In Singapore, pancreatic cancer is the 10th most common cancer among men and ninth most common one among women. 

However, its aggressive nature makes it the fourth most common cause of cancer deaths here. 

Dr Ow said: “You can argue that a colonoscopy (that screens for colon cancer) is very invasive, but the frequency that we do a colonoscopy is typically about every 10 years. And so, that’s sort of worth it because we know the continuum is long.

“But for an organ like the pancreas, we don’t know what the continuum is. Do we offer this yearly? Can we offer this half yearly? 

“Also, how do we get tissues from the pancreas? We will have to do a biopsy through a scope. You can imagine that there’s this invasiveness, potential harm, side effects and so forth.”

Dr Ow also said that apart from the potential medical risks, unnecessary invasive screening procedures can affect people psychologically and can be cost- and time-consuming.

There is also now evidence to suggest that screening may sometimes detect cancers that are very slow-growing, or indolent, that may not actually require any treatment, Dr Tanujaa said.

For some slow-growing cancers, the treatment strategy may be just watchful waiting, which means to closely monitor the patient without giving any treatment until changes occur, Dr Ow said.

“Studies have shown that if you do autopsies of elderly men, many of them may have had prostate cancer but they (did not) die of it.

“So that’s why there’s something called ‘a lead-time bias’, because we don’t know whether or not some cancers picked up by tests can affect lifespan or affect quality of life.
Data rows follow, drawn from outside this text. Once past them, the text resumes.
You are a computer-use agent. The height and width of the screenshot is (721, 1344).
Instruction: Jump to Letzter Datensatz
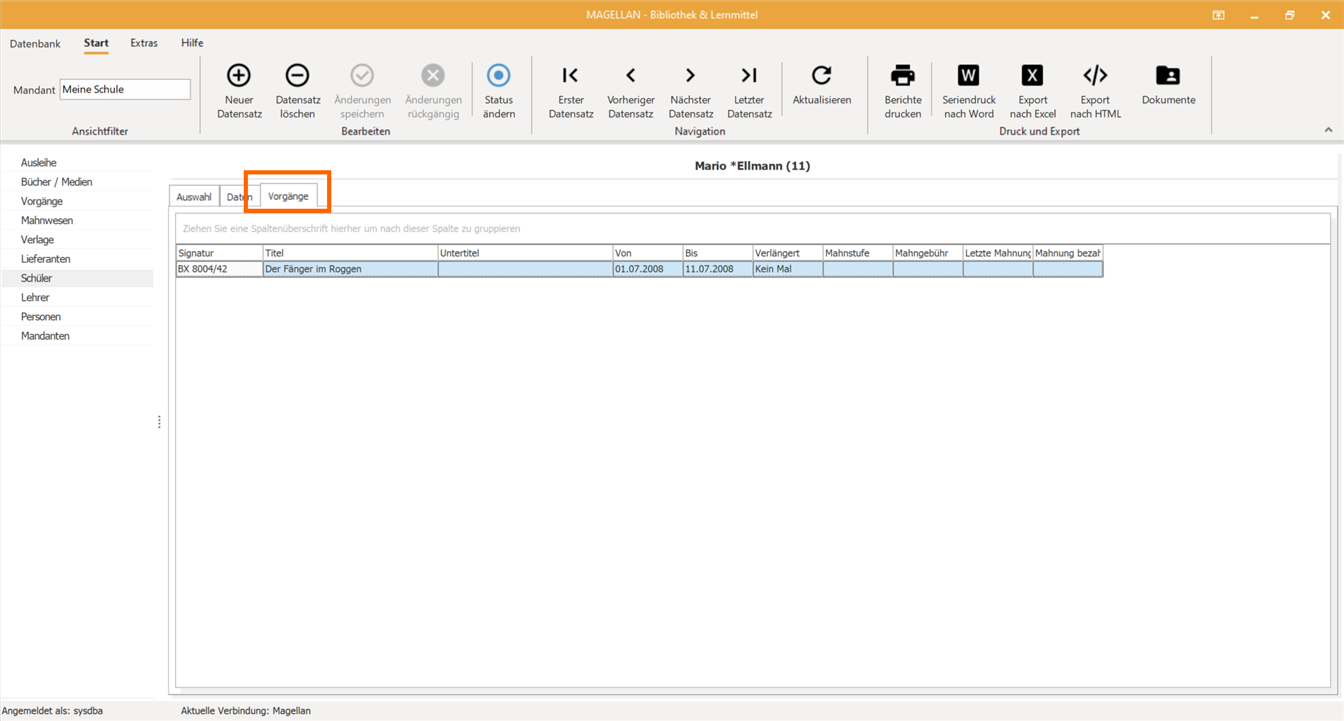(749, 75)
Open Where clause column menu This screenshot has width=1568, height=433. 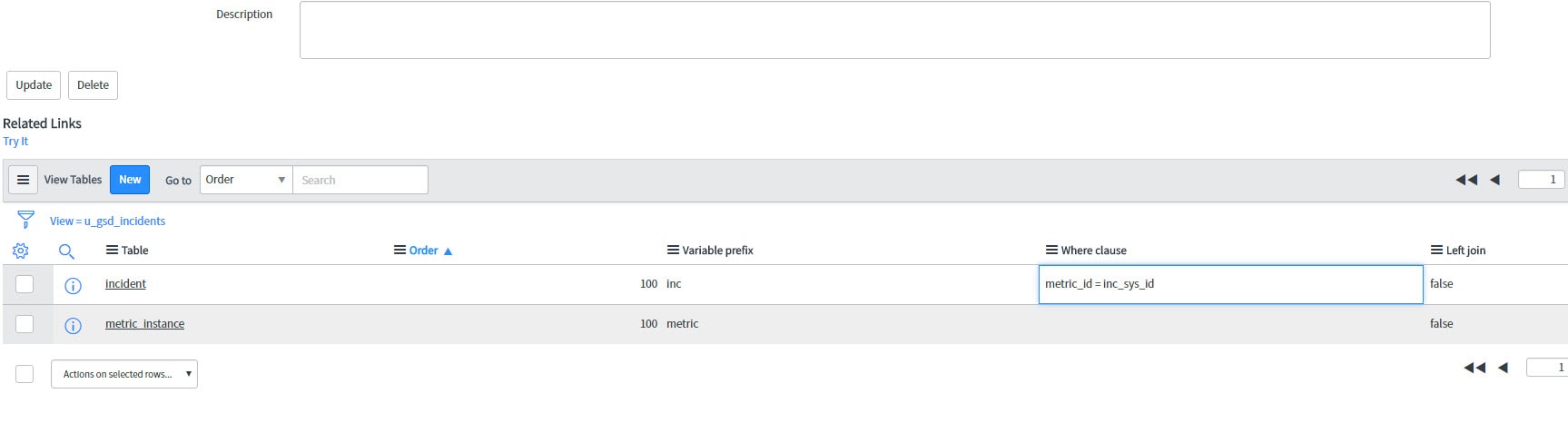coord(1051,250)
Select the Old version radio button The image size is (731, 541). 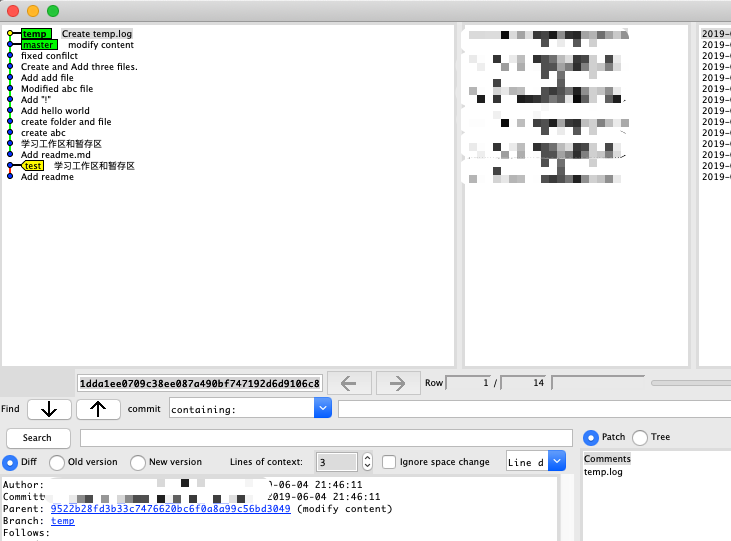pos(57,462)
Prostate cancer that is slow-growing is (an example),” he explained. 

Lead-time bias occurs when screening finds a cancer earlier, but the earlier diagnosis does not change the course of the disease. 

WHEN TO SCREEN EARLIER FOR CERTAIN CANCER TYPES  

The current national screening recommendations for cervical, breast and colon cancer apply to people with average risks and no symptoms. 

For those with more risk factors, extra or early screening may be appropriate. 

“Individuals with a strong family history of certain cancers may benefit from starting cancer screening at an earlier age or undergoing more frequent screening than the general population,” Dr Tanujaa said, adding that the decision should be made in consultation with a healthcare provider.

For instance, women with a family history of breast cancer, especially if it involves first-degree relatives such as a mother or sister, may be advised to start mammography screening at an earlier age than the general population. 

Dr Tanujaa said that it is generally recommended to start breast cancer screening 10 years younger than the first-degree relative was when she was diagnosed with breast cancer. 

Genetic counselling and testing for mutations in the BRCA1 and BRCA2 genes may be recommended for those with a strong family history of breast or ovarian cancer, she advised.